DATASET RECORDS START
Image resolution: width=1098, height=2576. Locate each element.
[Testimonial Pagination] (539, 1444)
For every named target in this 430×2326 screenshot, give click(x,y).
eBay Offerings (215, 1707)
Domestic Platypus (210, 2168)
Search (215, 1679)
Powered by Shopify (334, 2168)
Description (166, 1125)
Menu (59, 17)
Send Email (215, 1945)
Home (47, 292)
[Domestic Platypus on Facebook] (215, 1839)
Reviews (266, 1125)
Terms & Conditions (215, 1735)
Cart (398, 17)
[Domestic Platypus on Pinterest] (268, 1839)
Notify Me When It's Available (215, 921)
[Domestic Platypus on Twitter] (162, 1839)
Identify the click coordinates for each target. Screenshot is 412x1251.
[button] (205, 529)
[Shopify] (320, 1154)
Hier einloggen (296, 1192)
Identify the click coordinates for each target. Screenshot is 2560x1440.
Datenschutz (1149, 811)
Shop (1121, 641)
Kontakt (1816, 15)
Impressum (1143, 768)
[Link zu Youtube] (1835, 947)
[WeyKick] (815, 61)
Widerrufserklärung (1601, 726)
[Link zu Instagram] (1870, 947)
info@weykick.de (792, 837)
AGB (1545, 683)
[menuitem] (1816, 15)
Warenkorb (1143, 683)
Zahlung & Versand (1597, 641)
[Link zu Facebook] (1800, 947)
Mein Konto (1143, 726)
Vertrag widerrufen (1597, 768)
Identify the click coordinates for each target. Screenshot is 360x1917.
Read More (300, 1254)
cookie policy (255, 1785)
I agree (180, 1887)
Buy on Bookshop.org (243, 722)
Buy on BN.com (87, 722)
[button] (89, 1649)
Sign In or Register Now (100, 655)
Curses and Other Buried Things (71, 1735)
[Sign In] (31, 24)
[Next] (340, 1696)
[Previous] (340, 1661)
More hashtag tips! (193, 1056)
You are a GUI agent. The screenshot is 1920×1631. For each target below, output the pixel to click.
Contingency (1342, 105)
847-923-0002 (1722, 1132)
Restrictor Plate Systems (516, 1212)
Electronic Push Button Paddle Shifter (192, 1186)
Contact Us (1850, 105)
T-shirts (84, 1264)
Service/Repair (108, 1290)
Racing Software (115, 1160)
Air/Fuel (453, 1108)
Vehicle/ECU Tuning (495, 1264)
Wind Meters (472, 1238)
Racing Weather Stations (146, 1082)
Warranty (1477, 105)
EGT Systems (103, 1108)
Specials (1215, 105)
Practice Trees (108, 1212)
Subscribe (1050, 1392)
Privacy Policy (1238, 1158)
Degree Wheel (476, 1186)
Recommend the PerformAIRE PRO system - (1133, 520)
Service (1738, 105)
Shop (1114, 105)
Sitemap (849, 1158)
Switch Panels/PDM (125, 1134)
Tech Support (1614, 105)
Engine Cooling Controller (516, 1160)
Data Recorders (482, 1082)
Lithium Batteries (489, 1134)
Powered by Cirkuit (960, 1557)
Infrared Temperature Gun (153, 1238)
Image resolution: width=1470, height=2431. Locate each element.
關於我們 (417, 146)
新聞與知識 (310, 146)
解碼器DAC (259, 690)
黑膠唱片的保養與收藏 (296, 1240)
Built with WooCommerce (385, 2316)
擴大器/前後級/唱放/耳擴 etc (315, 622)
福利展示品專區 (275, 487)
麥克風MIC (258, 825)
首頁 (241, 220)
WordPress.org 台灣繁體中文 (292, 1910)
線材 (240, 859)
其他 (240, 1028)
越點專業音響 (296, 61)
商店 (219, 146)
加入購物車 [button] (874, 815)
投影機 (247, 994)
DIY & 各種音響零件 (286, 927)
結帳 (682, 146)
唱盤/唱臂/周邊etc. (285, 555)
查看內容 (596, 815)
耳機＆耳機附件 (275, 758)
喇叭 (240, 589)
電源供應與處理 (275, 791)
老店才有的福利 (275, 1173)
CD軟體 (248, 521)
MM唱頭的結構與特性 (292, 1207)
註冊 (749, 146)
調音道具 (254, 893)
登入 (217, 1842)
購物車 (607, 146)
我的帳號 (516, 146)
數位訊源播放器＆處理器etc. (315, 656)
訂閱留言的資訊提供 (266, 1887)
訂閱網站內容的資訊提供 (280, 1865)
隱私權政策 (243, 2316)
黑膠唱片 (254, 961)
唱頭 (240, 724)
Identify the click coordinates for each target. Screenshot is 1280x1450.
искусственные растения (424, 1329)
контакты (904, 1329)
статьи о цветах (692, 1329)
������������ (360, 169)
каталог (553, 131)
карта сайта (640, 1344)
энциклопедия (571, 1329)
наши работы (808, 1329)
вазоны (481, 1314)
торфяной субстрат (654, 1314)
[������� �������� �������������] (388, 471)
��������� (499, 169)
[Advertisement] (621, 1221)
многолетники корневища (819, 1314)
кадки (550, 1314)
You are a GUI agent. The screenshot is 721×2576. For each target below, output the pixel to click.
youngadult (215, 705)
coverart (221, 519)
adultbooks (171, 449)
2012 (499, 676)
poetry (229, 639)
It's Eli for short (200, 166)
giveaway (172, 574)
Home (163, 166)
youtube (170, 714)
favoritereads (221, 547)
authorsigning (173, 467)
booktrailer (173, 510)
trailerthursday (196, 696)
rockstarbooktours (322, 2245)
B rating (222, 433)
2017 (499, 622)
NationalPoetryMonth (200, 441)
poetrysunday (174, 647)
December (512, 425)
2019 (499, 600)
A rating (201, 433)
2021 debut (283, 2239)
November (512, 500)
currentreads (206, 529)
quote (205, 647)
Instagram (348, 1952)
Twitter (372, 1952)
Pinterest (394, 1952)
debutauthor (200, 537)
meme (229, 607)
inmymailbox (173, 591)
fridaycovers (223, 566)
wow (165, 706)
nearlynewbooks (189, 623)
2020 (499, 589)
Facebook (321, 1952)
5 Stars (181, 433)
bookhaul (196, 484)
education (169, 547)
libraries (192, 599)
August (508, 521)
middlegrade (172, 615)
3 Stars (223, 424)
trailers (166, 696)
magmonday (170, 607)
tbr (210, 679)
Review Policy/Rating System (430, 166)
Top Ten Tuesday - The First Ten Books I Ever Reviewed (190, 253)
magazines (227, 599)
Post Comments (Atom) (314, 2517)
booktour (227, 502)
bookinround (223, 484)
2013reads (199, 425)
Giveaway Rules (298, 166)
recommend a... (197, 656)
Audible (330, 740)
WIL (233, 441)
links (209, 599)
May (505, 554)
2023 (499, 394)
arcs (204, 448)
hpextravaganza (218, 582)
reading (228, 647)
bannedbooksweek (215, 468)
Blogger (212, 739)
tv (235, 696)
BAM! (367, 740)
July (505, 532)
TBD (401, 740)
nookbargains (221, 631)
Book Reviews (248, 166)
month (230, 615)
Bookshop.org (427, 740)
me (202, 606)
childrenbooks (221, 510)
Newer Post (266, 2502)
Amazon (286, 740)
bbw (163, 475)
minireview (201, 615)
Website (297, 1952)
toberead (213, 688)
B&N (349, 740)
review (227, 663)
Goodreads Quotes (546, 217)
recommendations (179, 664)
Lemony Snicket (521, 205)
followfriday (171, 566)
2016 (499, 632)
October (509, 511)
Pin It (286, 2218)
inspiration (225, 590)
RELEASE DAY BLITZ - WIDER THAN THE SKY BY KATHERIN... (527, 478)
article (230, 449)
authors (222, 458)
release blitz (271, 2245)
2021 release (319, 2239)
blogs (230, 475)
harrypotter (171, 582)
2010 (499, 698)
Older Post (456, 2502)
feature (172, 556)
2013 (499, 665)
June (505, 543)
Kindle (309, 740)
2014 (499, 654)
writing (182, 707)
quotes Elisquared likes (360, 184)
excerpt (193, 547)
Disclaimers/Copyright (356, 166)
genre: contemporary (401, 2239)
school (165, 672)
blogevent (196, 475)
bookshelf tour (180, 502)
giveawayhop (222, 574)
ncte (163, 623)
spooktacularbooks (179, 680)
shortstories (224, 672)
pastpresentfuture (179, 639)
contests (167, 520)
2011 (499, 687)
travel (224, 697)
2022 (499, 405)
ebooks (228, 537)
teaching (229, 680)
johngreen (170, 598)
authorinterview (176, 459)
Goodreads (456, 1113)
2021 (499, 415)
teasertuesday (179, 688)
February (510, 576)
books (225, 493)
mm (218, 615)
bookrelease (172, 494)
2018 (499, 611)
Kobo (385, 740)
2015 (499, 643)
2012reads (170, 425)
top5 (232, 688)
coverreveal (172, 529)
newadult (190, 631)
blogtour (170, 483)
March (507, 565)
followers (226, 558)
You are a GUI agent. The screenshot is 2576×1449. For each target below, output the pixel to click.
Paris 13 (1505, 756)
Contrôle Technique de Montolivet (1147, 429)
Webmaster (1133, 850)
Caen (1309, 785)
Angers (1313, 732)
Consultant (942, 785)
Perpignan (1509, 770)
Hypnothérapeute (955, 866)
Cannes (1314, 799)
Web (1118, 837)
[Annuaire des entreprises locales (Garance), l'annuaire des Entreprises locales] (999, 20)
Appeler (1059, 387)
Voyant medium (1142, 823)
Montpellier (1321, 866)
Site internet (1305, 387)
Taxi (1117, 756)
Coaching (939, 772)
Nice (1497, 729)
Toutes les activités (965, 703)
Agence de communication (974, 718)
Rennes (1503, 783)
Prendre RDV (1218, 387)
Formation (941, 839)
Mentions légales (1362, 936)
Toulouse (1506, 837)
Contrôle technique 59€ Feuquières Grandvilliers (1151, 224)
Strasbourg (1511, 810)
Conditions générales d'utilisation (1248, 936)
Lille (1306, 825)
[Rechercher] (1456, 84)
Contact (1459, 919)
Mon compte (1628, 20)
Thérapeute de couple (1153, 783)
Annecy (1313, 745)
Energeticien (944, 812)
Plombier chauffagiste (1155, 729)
DATASET RECORDS END
**ACTIVITY:** Print the first line of the records above and each line after it, exactly, through the line with "[Domestic Platypus on Twitter] (162, 1839)".

**EXERCISE RESULT:**
Image resolution: width=1098, height=2576. Locate each element.
[Testimonial Pagination] (539, 1444)
For every named target in this 430×2326 screenshot, give click(x,y).
eBay Offerings (215, 1707)
Domestic Platypus (210, 2168)
Search (215, 1679)
Powered by Shopify (334, 2168)
Description (166, 1125)
Menu (59, 17)
Send Email (215, 1945)
Home (47, 292)
[Domestic Platypus on Facebook] (215, 1839)
Reviews (266, 1125)
Terms & Conditions (215, 1735)
Cart (398, 17)
[Domestic Platypus on Pinterest] (268, 1839)
Notify Me When It's Available (215, 921)
[Domestic Platypus on Twitter] (162, 1839)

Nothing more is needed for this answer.